## Exercise prompt
Make an exact copy of every entry, leaving the pictures out.

[Pixel coordinate grounding data]
++++
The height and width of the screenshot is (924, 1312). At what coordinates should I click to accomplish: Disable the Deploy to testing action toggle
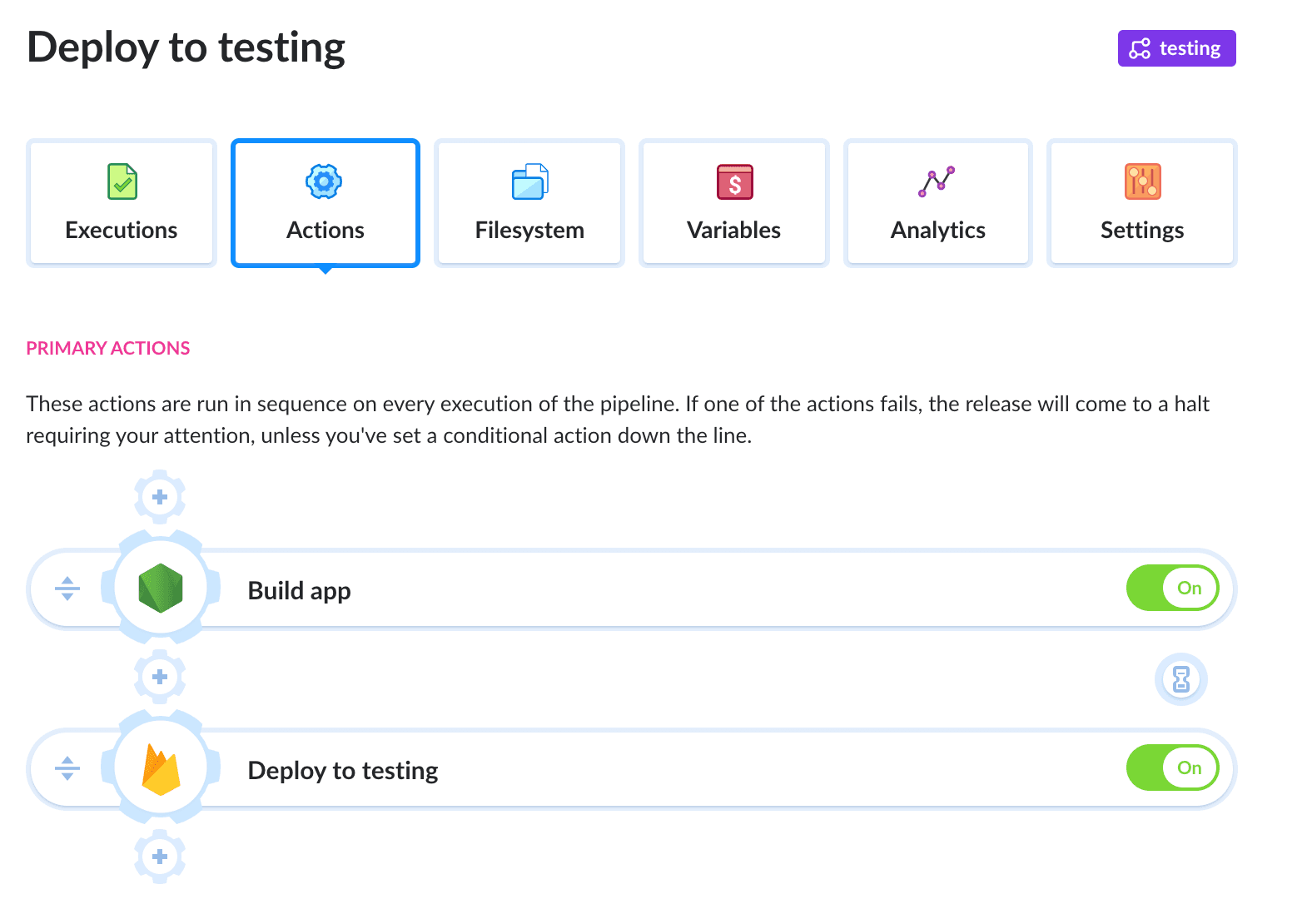[1172, 768]
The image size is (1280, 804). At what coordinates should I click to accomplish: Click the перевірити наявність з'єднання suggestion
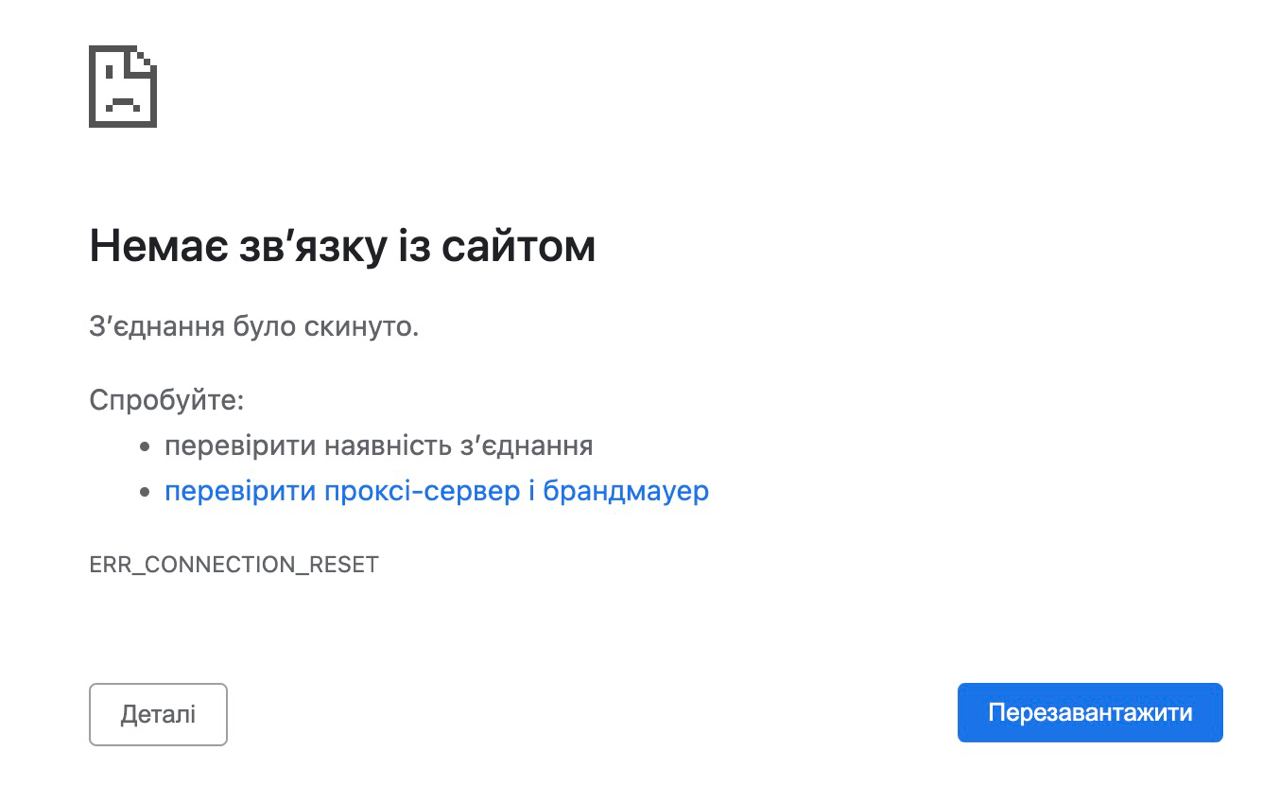tap(379, 445)
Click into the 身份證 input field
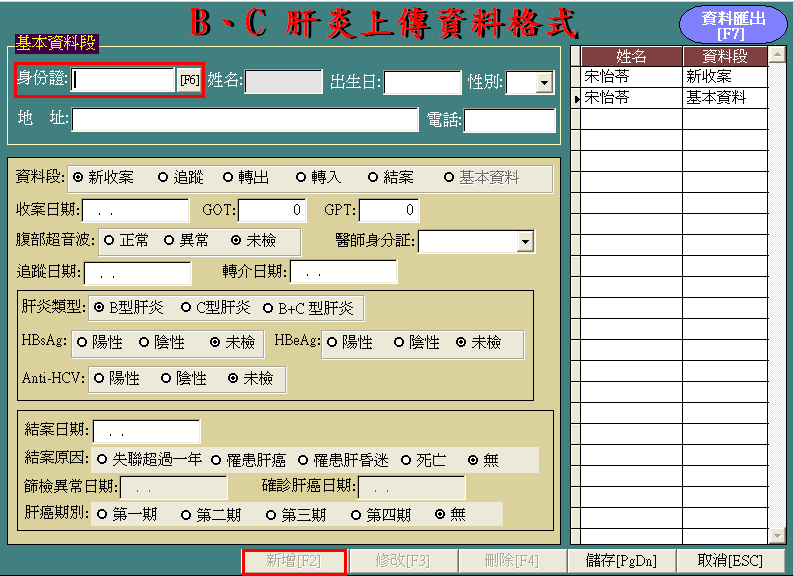This screenshot has height=576, width=794. 123,81
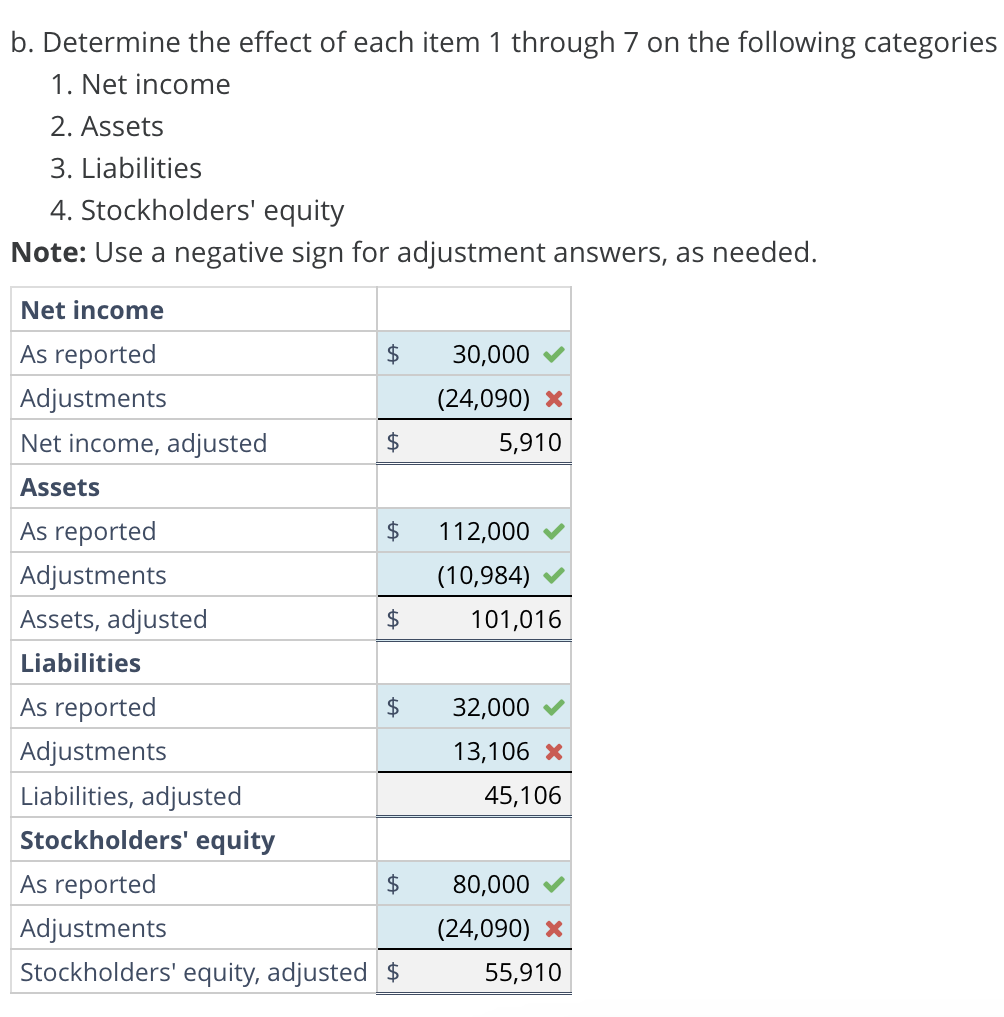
++++
## Problem solution
The height and width of the screenshot is (924, 1312). At what coordinates should I click to accomplish: Disable the Deploy to testing action toggle
[1172, 768]
The image size is (1280, 804). At what coordinates should I click to accomplish: Click the перевірити наявність з'єднання suggestion
tap(379, 445)
Click into the 身份證 input field
This screenshot has height=576, width=794. 123,81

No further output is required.